EW: I am sure that at some point in the future our network will touch North Africa. For example, if we were operating from French-speaking nations like Senegal, it may make sense to link to French-speaking nations in North Africa.
aa: Are the bilateral issues faced in Africa a challenge which can be overcome or a choke-hold on free development of air services?
EW: You’re right, they do slow things down, but if I didn’t think we could achieve our business objectives of having a pan-African low-cost airline then I would not be here talking to you. It’s no different to when I was at go and we had to fight to gain access onto the London-Prague market – that was in 1999, so not that long ago. Then we were fighting to get designation against the likes of national flag carriers BA and Czech Airlines. In Africa we’re also fighting to get designations against, in the main, national flag carriers.
aa: What happened with 1time acquisition?
EW: This was purely an opportunistic situation which would have given us rapid access to the South African market, based around a business rescue of 1time. We tried to find a solution to make it work, but in the end the numbers just didn’t stack up. So now we will have to find ways of starting up on our own in this important market. We know it will be a tough fight against incumbents when we do.
aa: Would you say that low-cost is being embraced in the same way in Africa as it is on other continents – i.e. a real stimulant for passenger growth?
EW: Absolutely! Around 38% of our passengers are first-time flyers. The booking profile is also slowly changing to one found in more mature low-cost markets. When we started, the booking window was a matter of minutes or hours, with passengers turning up at the airport to get on a plane if it was there.

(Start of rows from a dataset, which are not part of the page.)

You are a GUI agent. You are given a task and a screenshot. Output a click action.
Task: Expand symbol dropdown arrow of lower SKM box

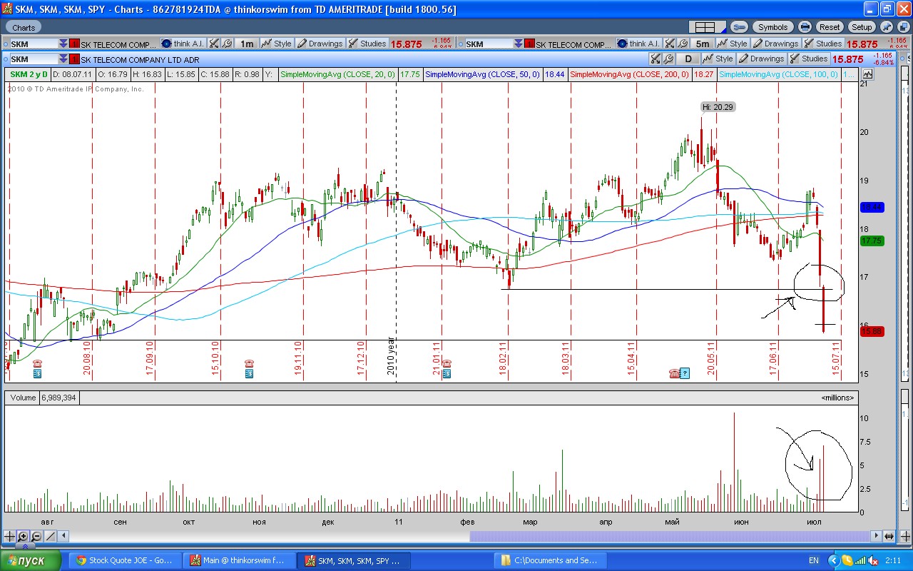coord(63,59)
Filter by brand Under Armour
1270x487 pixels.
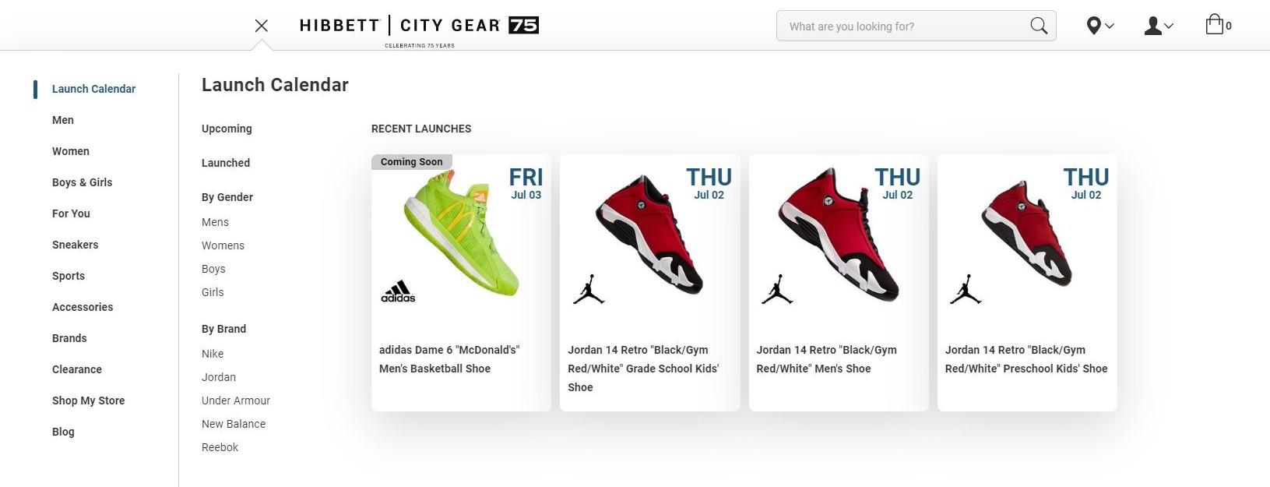(x=236, y=401)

This type of passenger activity has a tendency to drive a very flat pricing structure. As we sit here today, the average booking is received 17 to 18 days in advance. We are now getting a fair amount of bookings two to three months in advance as well. The changing profile is allowing us to better revenue manage than we were able to at the beginning. We have been overwhelmed by the response we’ve received.
aa: What percentage of your sales are direct? Do you foresee significant ancillary revenue streams?
EW: Around 80% are direct with the remainder coming through local travel agents. As with most LCCs, we don’t pay any commissions, but we allow the agents to add a service charge. Ancillary revenues, mainly bags and change fees, currently contribute around 7% of our average $81 per passenger income. People told us that you will never get passengers to pay for their bags. But they do. In the future we expect to introduce charges for some types of allocated seating, which will see this sector of our revenues grow further.
aa: We have heard that the UK government is likely to subsidise a PSO route from St Helena to Cape Town and possibly Ascension Island when the airport opens in 2016. Do you fancy that?
EW: I didn’t know about that…but I doubt a Tanzanian airline would qualify!